The number of properties available for sale in Perth fell to 5,181 at the end of July. This was 3.1 per cent lower than June, and 39.4 per cent lower than 12 months ago.

It is evident Perth did not peak at the same time as the other markets, predominantly in the first quarter of 2022, instead, it is at the moment setting new record price levels each month.

Perth’s property market from the onset of Covid to its cyclical peak rose 24 per cent compared to Adelaide’s 45 per cent.

But the WA capital's growth continues to accelerate as the national property price growth rate eases. Perth property just reached its record high at the end of June 2023 and yet remains the second most affordable capital in the country.

The July CoreLogic Home Value Index identified Perth as having the strongest increase in capital values for a capital city in Australia, for the 12 months to 31 July 2023, at a 3.4 per cent increase.  This tells us that the city is in a buoyant growth stage of its cycle.

On the ground, we are starting to see buyers hit the panic button, feeling like that are priced out or will just keep missing out.

Reminiscent of Sydney during the pandemic, properties are selling within days of hitting the market, often without buyers doing proper due diligence and at prices that typically can’t be substantiated by other recent sales. Every offer exceeds the one prior for a similar home in the area and it is driving prices sky high.

A three-bedroom, two-bathroom home in Beechboro in Perth’s northern suburbs recently sold within 24 hours of going to market, purchased sight unseen with an unconditional cash offer at the top end of the pricing range, which was pushing toward the $500,000 mark.

So how can a buyer get ahead of the other offers when there’s a feeding frenzy?

Here are some buyers agent tips to employ:

  1. Be ready to buy and have your finance approval in place and deposit ready to go.
  2. Know what you want and when you find it make a strong offer as soon as you can. Don’t try and low-ball or procrastinate or you will miss out over and over again.
  3. Don’t skip the due diligence, make sure you still get pest, building and legal advice on the contract. If you miss out because you didn’t waive those rights, then the property wasn’t meant for you.
  4. Know what the vendor wants in terms of settlement terms and conditions and if you can meet that it may make your offer stand out. Discuss with the agent things like shorter or longer settlement periods or letting the seller rent back if they haven’t purchased their next home yet.
  5. Get very specific with your purchase requirements and make yourself known to all the agents in that area; they may just send you something that is pre-market or off-market.

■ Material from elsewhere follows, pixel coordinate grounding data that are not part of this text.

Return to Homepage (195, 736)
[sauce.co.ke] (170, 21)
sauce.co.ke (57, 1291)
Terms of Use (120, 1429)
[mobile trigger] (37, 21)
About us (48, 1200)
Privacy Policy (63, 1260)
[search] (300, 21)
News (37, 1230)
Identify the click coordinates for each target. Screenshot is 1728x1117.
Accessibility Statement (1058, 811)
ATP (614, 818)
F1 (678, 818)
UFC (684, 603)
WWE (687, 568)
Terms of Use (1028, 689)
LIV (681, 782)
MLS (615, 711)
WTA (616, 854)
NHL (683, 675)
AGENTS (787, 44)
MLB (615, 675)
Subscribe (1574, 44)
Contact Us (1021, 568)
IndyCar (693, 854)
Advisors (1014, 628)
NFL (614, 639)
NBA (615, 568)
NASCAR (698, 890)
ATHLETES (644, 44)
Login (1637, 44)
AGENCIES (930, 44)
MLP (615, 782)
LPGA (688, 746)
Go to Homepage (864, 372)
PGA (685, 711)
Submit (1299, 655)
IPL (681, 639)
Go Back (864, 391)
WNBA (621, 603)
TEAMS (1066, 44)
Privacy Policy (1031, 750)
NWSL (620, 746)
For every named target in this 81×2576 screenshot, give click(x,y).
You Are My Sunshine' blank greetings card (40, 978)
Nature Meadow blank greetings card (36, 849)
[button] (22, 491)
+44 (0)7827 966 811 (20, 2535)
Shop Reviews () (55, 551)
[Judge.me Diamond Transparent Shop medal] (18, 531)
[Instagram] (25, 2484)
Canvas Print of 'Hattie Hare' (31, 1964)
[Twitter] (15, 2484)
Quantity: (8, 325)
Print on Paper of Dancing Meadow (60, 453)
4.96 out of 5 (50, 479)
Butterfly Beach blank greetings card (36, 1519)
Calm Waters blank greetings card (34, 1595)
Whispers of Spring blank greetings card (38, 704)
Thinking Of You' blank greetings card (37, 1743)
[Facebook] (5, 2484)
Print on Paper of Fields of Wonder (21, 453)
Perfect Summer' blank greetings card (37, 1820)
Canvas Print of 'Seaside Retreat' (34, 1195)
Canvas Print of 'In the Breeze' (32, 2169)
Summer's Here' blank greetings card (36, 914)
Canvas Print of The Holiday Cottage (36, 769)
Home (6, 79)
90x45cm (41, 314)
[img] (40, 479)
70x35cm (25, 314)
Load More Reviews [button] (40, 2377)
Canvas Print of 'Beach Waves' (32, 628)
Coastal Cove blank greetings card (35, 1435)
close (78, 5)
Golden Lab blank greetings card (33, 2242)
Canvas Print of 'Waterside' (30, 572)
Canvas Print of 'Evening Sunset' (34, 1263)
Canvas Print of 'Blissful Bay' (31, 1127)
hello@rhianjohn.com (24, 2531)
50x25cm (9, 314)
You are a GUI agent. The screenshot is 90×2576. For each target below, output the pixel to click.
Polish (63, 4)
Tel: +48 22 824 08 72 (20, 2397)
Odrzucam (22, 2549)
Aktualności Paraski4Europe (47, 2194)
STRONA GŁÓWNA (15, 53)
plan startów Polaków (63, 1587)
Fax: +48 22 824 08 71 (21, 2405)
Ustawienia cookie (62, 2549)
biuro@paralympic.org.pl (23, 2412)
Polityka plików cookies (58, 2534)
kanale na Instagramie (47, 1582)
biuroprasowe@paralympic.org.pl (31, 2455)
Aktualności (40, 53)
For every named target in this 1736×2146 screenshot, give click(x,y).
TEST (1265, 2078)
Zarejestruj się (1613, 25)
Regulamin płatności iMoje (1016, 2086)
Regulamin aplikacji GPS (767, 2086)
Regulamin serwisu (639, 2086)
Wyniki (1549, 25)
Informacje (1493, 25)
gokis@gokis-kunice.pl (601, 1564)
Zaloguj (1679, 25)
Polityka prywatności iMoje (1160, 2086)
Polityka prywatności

Once you know your game plan, know where to look. If you are investing and can be flexible with location, you can push a little further out of the city to try and buy in an area that isn’t as competitive.

Article Q&A

Is Perth property a good investment?

As Australia’s second most affordable market after Darwin, many investors are flocking to Perth simply due to being priced out elsewhere. Perth now has the second lowest vacancy in the country at 0.7 per cent behind only Adelaide (0.4 per cent). with rent yields now attracting real estate investors.

Are Perth property prices rising or falling?

The July 2023 CoreLogic Home Value Index identified Perth as having the strongest increase in capital values for a capital city in Australia, for the 12 months to 31 July 2023, at a 3.4 per cent increase.

What is the vacancy rate in Perth?

Perth now has the second lowest rental vacancy rate in the country at 0.7 per cent behind only Adelaide (0.4 per cent) among the state and territory capitals.